• TO DO: When the string "округа" appears in a line of the records, show the whole line.

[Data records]
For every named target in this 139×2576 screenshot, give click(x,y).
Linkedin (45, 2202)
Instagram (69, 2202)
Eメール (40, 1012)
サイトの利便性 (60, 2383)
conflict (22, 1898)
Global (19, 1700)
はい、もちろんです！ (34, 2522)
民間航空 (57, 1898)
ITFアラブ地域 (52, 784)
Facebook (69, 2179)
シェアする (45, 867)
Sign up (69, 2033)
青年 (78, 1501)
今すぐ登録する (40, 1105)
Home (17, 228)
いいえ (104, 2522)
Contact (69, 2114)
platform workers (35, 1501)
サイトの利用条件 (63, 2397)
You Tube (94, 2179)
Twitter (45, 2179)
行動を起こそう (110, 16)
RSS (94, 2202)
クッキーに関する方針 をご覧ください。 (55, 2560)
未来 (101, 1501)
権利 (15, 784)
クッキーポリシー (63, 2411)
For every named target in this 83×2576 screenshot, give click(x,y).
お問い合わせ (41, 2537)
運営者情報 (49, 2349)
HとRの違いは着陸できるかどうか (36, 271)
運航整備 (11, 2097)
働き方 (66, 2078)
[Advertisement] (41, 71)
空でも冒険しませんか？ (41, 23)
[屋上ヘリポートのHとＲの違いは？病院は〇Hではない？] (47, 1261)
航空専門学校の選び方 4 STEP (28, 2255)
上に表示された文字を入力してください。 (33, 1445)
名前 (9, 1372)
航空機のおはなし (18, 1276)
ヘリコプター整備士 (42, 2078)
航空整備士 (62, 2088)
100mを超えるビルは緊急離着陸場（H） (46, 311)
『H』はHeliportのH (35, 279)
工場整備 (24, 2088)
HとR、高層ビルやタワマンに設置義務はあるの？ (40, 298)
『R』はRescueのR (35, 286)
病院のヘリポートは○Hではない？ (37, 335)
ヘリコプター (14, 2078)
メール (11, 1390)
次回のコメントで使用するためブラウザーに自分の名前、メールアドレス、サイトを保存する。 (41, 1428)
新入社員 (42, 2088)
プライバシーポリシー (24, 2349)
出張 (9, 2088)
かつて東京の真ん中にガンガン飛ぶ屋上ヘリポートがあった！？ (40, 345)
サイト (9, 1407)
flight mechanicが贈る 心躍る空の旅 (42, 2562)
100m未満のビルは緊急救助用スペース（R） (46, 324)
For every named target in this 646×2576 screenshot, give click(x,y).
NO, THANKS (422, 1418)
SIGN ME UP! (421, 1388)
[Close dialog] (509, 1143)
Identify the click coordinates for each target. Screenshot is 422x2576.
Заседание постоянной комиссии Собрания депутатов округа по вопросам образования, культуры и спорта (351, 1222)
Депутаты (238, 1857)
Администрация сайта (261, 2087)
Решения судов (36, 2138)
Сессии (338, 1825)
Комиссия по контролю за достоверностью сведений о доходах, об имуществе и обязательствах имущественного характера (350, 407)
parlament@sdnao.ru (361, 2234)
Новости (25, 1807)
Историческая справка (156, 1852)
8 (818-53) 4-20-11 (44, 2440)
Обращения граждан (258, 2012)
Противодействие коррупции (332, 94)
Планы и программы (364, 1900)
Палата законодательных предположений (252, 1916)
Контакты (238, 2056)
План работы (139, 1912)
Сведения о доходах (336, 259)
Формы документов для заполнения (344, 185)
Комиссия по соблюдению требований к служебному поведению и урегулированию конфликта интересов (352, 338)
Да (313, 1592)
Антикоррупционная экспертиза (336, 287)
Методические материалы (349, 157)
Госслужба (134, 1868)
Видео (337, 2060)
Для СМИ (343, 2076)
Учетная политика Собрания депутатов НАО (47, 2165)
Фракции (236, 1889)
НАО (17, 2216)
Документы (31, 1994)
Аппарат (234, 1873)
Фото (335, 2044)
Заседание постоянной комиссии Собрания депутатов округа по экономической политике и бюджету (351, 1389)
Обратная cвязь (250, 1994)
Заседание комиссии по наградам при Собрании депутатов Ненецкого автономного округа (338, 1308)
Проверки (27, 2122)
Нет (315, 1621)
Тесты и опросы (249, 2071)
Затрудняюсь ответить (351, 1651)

• ANSWER FOR THIS EXERCISE:
Заседание постоянной комиссии Собрания депутатов округа по вопросам образования, культуры и спорта (351, 1222)
Заседание постоянной комиссии Собрания депутатов округа по экономической политике и бюджету (351, 1389)
Заседание комиссии по наградам при Собрании депутатов Ненецкого автономного округа (338, 1308)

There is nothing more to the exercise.